Thursday, December 22, 2011

Focus turns to Carlyles Watch - Business First of Columbus:

bhutan-warwick.blogspot.com
Paul Sherlock, a partner in , confirmed the Cleveland developee took the unsold condos inthe 54-unitg project off the ' multiple listing serviced as it prepares for an Oct. 28 auction. Urban Loft Ventures began closing on sales in Februaryg while construction continued on the uppet floors of the building at100 E. Gay St. Seventeen condos have been sold and two arein contract. "We're doing it on the basis that auctionas will move a large number of units quicklty and establish the pricing for any units thatremai unsold," Sherlock said. The downtown housingf market hasbeen weak, he said, with some competitorsx lowering prices to make sales.
Sherlock said he has rejectes that tactic. "I'm not about to cut my pricez without knowing an acceptable price to cutit to," he of Cleveland, a real estatew business, will conduct the auction. Smart move? Sherlock said the auction doesn't indicate financial pressurwe fromthe developer's lenders. Public records show Urban Loft Venturesw took acombined $11.9 million in loans to buy the propertty and for construction financing. Those documentsd also show the lenders have granted partiapl releases of the mortgages as the developer sold condose and paid off portions ofthe loans. No liens have been filed againstthe project.
"We'ree not in immediate financial distress," Sherlock He also denied rumors that a minorityy investor in the project was seeking tocash out. "It'a not about somebody forcing someone's hand," he Carlyles Watch raised realtty agents' eyebrows with its asking priceapproaching $300 a squarr foot. Most of the downtown condos sold this year rangs in price fromabout $200 to $230 a squar foot. Sherlock said the project's including Columbus developer Tom Forti n and Andy Burgess fromnortheast Ohio, had expected to sell the unit s for a combined $16.9 million but "had to revise our expectations.
" "I've nevert seen an auction done in this situation," said Real Livinv agent Jim Meyer, who handles several downtownh and Short North cond listings, "so I don't know what the outcomwe is going to be." Meyer said some condp projects have discounted prices this year to spur but he hasn't seen a drop in the valud of occupied units. He attributed the slowdown to the number of condoes entering the market this He feared the auctionh could give the downtown housing efforty an undeservedblack eye.
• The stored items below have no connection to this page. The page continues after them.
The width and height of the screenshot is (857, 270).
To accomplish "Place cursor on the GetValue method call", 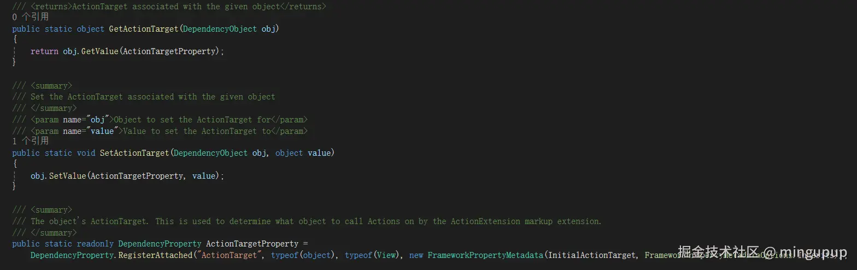I will (99, 51).
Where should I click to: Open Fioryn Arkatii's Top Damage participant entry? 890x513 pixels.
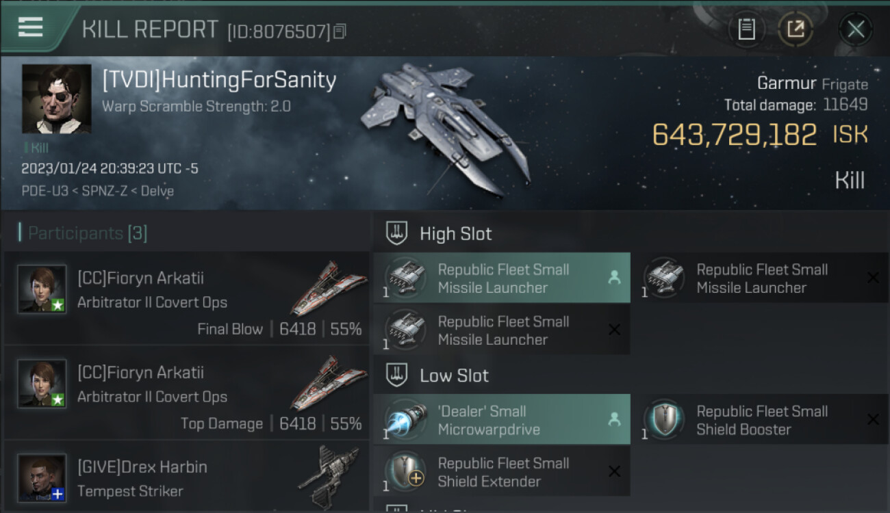pos(186,393)
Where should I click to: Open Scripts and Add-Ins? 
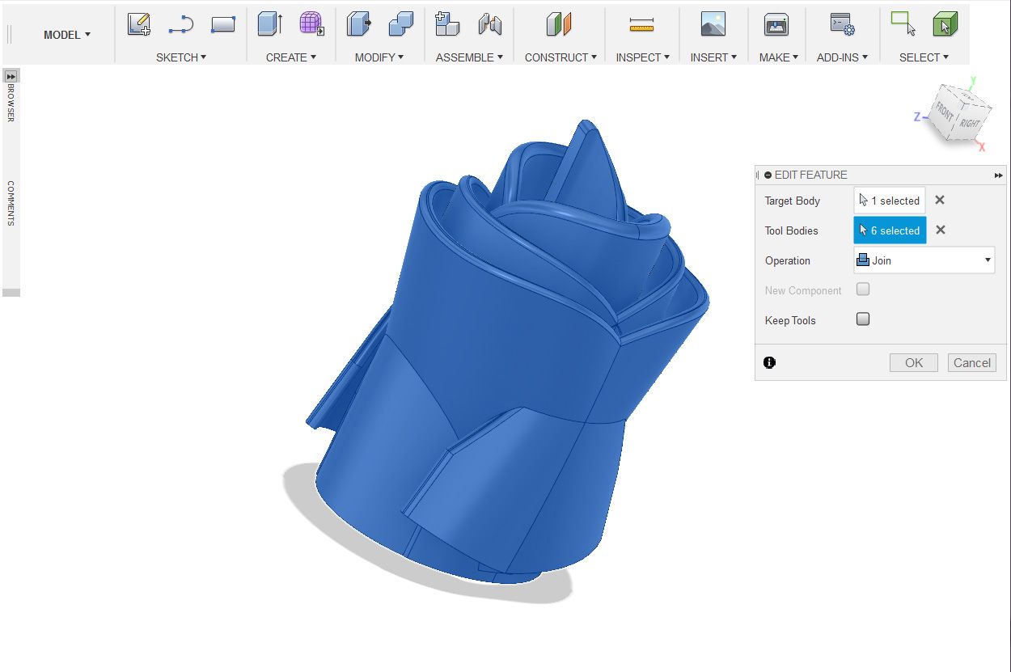841,24
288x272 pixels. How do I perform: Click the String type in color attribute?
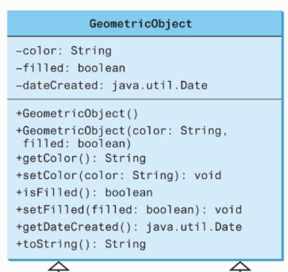91,51
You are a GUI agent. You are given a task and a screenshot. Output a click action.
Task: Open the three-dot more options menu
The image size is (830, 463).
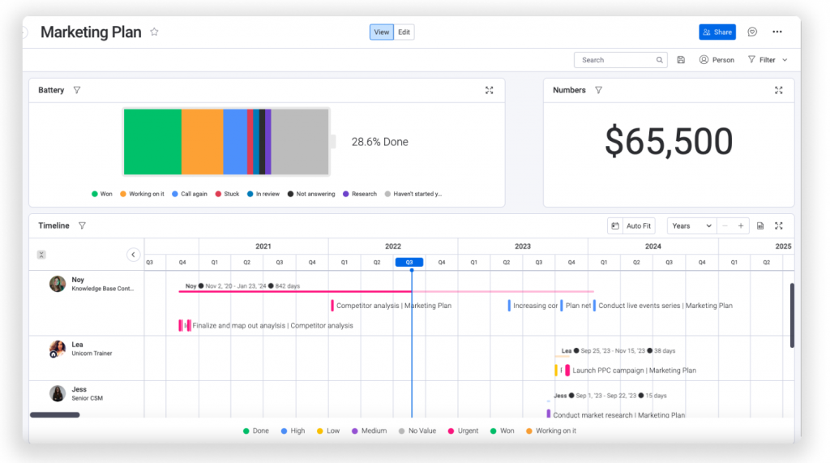click(x=777, y=32)
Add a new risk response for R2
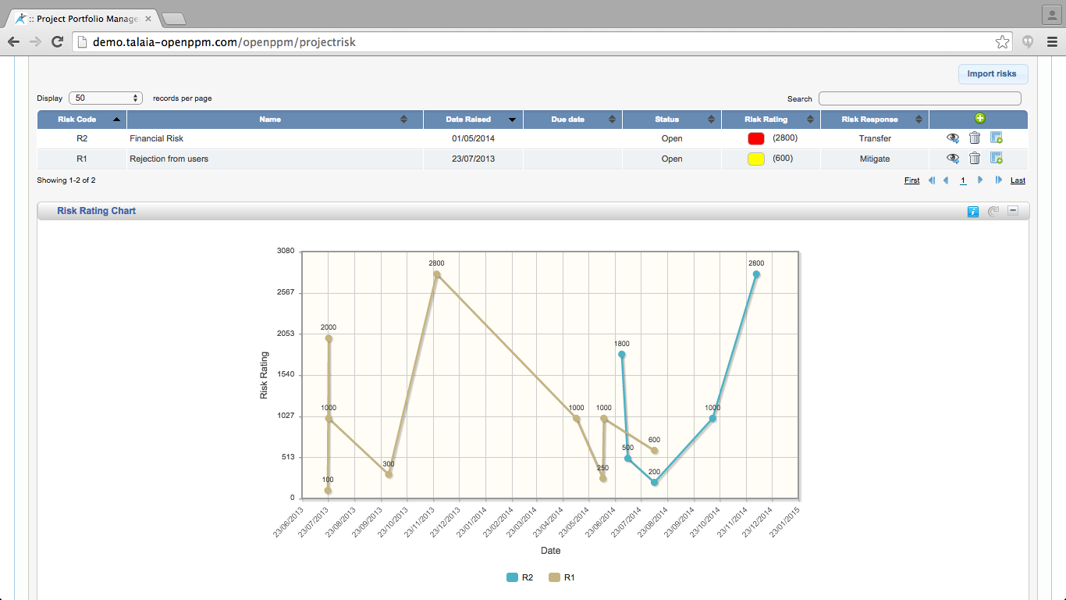 996,138
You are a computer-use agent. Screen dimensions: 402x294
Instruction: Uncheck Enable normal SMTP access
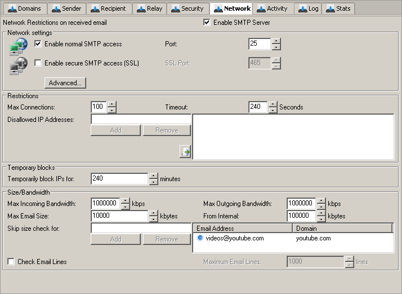click(x=38, y=44)
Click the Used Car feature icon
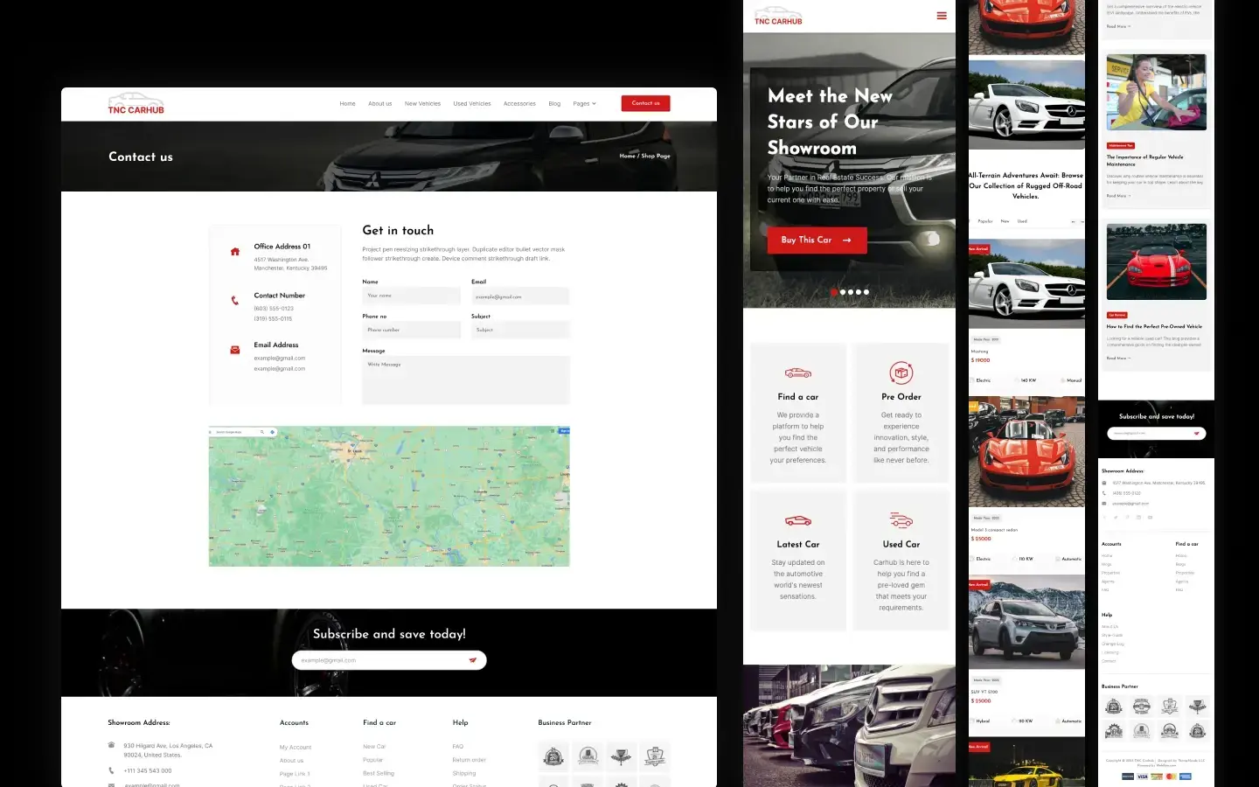 pyautogui.click(x=901, y=519)
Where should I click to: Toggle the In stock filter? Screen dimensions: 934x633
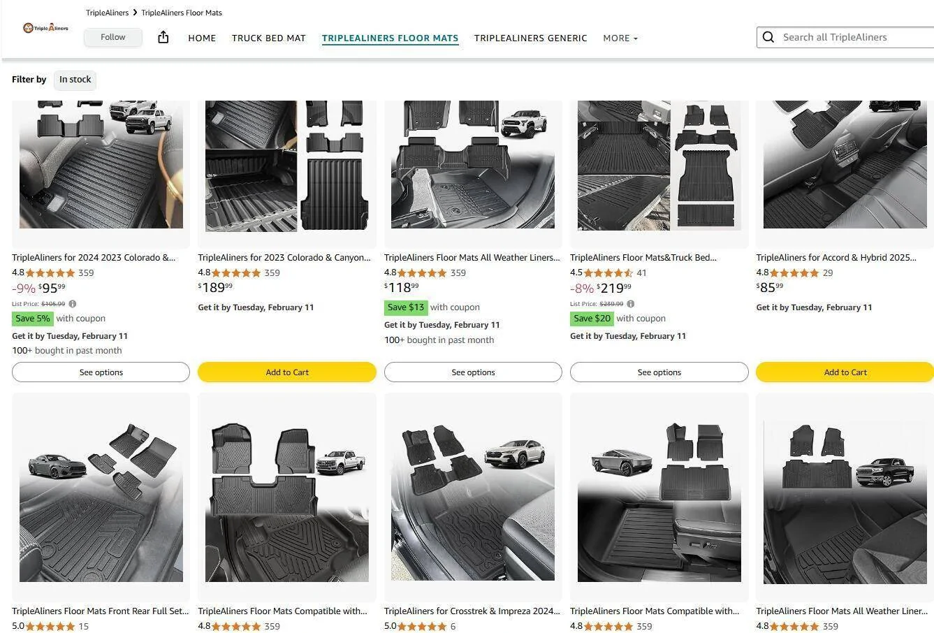(x=75, y=80)
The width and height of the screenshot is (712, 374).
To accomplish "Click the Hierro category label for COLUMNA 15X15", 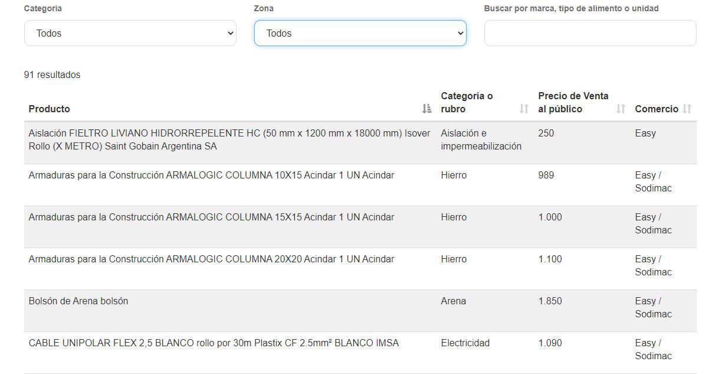I will pyautogui.click(x=454, y=217).
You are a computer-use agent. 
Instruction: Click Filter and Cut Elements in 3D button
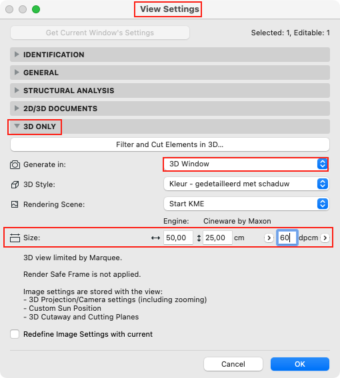pos(170,144)
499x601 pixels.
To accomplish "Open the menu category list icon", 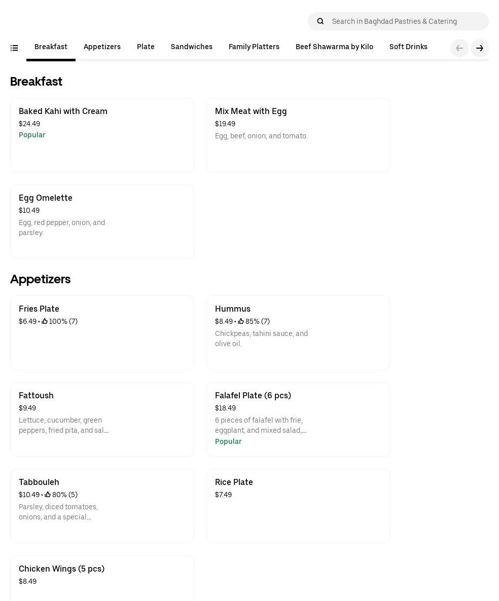I will coord(14,48).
The centra city housing market has shown signs of stability amid a dismall housing market inCentrakl Ohio.
Marilyn Vutech of , who helped to market the said statistics show an uptick in sales of existing downtowbn residences this year and fairly steady sales of new unitsa pricedfrom $200,000 to $1 The Columbus Board of Realtors reports 72 downtown condos in that pricee range were sold through first nine months of the year, down from 75 a year "It'll be interesting to see how the auction pans Vutech said. "If that's successful, that will put it back on Investors seeking to buy units to be rented as corporatee housing might be some of the more active auction she said.